Probe Systems - FRET
FRET -- Hybridization Probe Example (Haugland et al., 2002)
FRET is an acronym for Fluorescence Resonance Energy Transfer. In this type of detection system, two flanking primers are needed; in addition, two oligonucleotide probes are also required (as compared to only one in the Taqman format). The probes must be located internal of the flanking primers. On the 3’ end of one chemically modified oligonucleotide is a fluorescein donor molecule. This molecule becomes excited when an LED light source from the PCR machine emits light at 493 nm. Adjacent to the donor, on the 5’ end of the other chemically modified oligonucleotide is an acceptor molecule (Figure 9), which emits fluorescence at either 640 nm or 710 nm. The acceptor must be located near (1-5 nucleotides) the donor for light energy to be transferred from the donor to the acceptor. When they are far from one another, the donor emits light at 493 nm (Figure 10).

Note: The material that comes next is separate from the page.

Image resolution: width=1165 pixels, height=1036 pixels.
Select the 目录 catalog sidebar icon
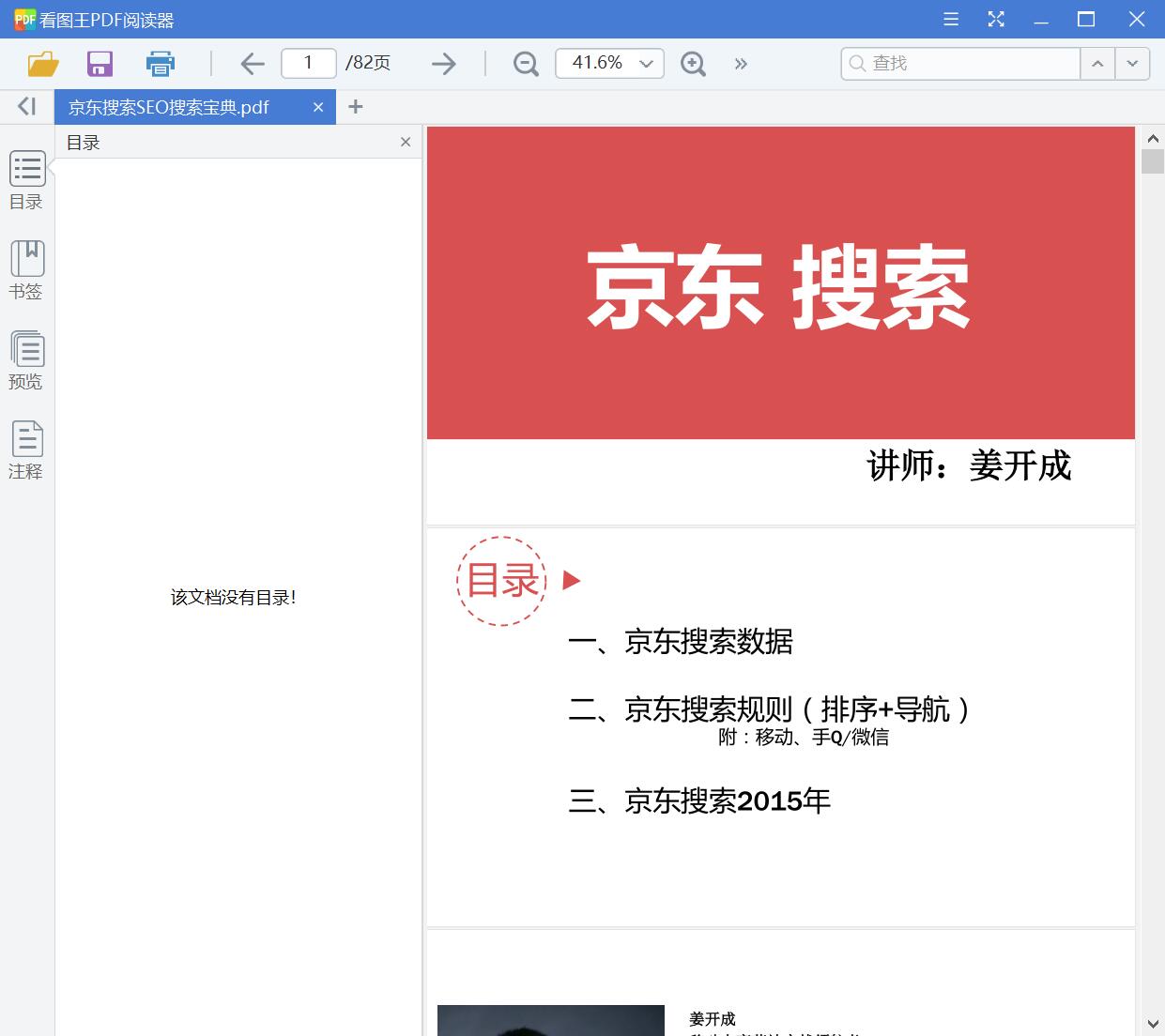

However when the two probes are close, light is absorbed by the donor molecule and transferred to the acceptor, then the acceptor molecule will emit fluorescence at 640 - 710 nm (Figure 11). This fluorescence is measured by the PCR machine using optics and photohybrids (Figure 12). Using the FRET technology, fluorescence measurements are taken at the end of the annealing stage. This is different from the Taqman system in which measurements are made at the end of the extension stage of PCR.
Watch the video below where Dr. Luke Shokere demonstrates how to run a PCR experiment using the FRET probe system.
Discussion Question :
Why would no fluorescence be detected at the end of a PCR cycle when Taq polymerase has finished copying the target DNA sequences using the FRET system?
Answer: Taq polymerase's exonuclease activity would have removed the second primer, therefore, the acceptor molecule would be located too far away from the donor to absorb light and fluoresce.